## [Directives]
- 1) Repeat the Ohio Grantmakers Forum text word for word between "I’ll be interested" and "and pie charts!", inclusive.
- 2) Do these statements agree with the Ohio Grantmakers Forum text? Answer yes or no for each, quoting the words of the text that decide it. (a) John and Annie Glenn received the award in person at OGF's November conference. (b) Ramona Grigsby has led the Youth Fund Advisory Committee for the past 14 years. (c) Markets for Good is sponsored by the Gates Foundation and the Hewlett Foundation.

## [Given text]

>> BEGIN

As we delved deeper into the topic, I was really interested to read a recent post by our friends at Philanthropy Northwest about a new initiative, Markets for Good, sponsored by the Gates Foundation (an OGF member) and Hewlett Foundation. There’s a great short video that explains its goal of improving the information infrastructure of the social sector in order to achieve better outcomes.
I’ll be interested to hear how others in the philanthropic sector are using data visualization techniques – including infographics – to give a new look and interpretation to our tired bar and pie charts!
Each year, Ohio Grantmakers Forum gives its Ohio Philanthropy Award to someone who represents the essence of philanthropy: building, nurturing and strengthening individuals and communities. When Ohioans think of who best represents the highest values of philanthropy and community service, two names are universally recognized: John and Annie Glenn. Their records of selfless service to Ohio and the U.S. are unsurpassed in this generation, as exemplified by: their support of alma mater Muskingum University; establishing scholarships for needy students; creating the John Glenn School for Public Affairs at The Ohio State University; Mrs. Glenn’s outreach to people with speech and hearing difficulties; and Mr. Glenn’s 24 years of U.S. Senator. OGF is privileged to name them Ohio’s philanthropists for 2012.
OGF President George E. Espy, who presented the award to John and Annie Glenn in September, remarked that, “A hundred years from now, when Americans think of great Ohioans, the names of John and Annie Glenn will come to mind. They humble us by the example they set of lifetime service to Ohio and America.”
A previous commitment prevents Senator and Mrs. Glenn from receiving the award at OGF’s conference in November; their acceptance of the award was videotaped and will be shown during the closing lunch on November 15.
In addition to the award presentation, Senator and Mrs. Glenn graciously agreed to a taped, half-hour interview, a wide-ranging conversation that discussed their deep and life-long commitment to philanthropy. Part of that interview will be shown at the conference and the entire conversation will be available online after the event.
Youth philanthropy councils can be effective tools to grow the next generation of philanthropists in community foundations, as those who attended OGF’s workshop devoted to practical advice and resources for engaging youth in philanthropy found out this summer.
Today I’m talking with Ramona Grigsby, who for the past 14 years has led one of the state’s first youth philanthropy programs, the Youth Fund Advisory Committee at the Community Foundation of Greater Lorain County. The interview is part of a longer article in the current OGF Connection newsletter, which you can read online. We’re also updating our directory of youth philanthropy programs across the state and will release it online in the next few weeks.

>> END

## [Information supplied]
>> BEGIN

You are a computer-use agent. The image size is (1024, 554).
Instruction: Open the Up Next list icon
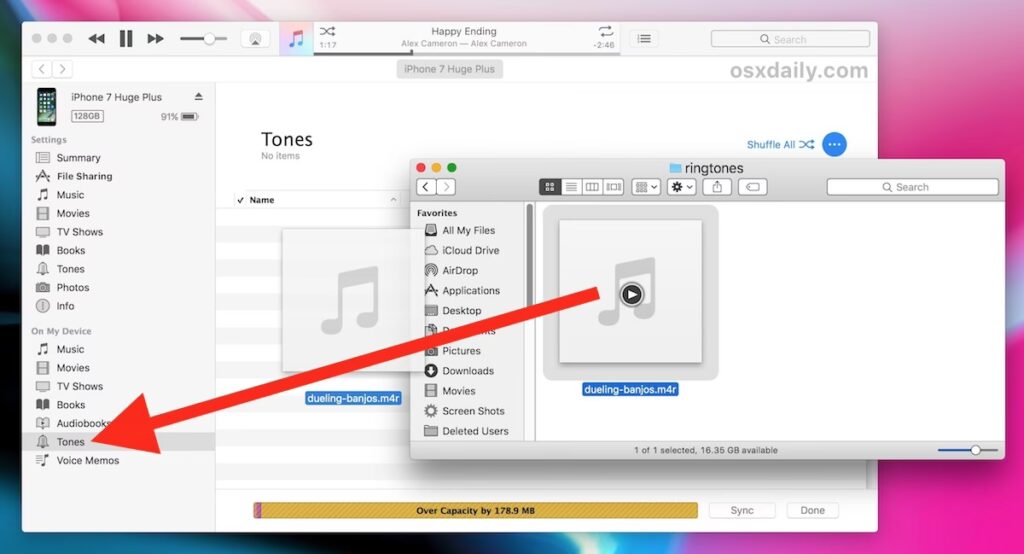tap(645, 39)
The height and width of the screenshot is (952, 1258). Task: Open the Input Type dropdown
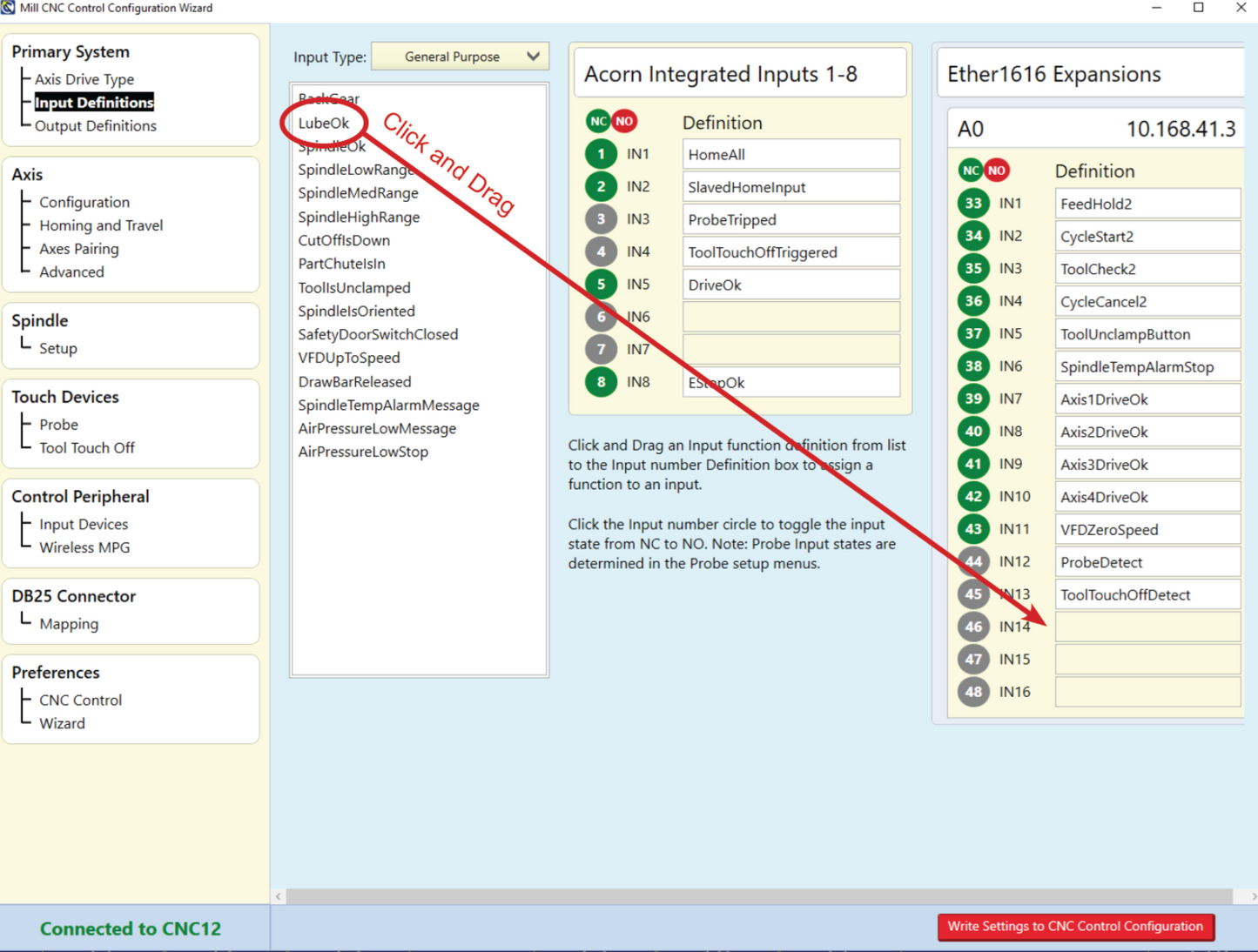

>> END

## [Worked answers]
- 1)
I’ll be interested to hear how others in the philanthropic sector are using data visualization techniques – including infographics – to give a new look and interpretation to our tired bar and pie charts!

- 2)
(a) No: "A previous commitment prevents Senator and Mrs. Glenn from receiving the award at OGF’s conference in November"
(b) Yes: "who for the past 14 years has led one of the state’s first youth philanthropy programs, the Youth Fund Advisory Committee at the Community Foundation of Greater Lorain County"
(c) Yes: "sponsored by the Gates Foundation (an OGF member) and Hewlett Foundation"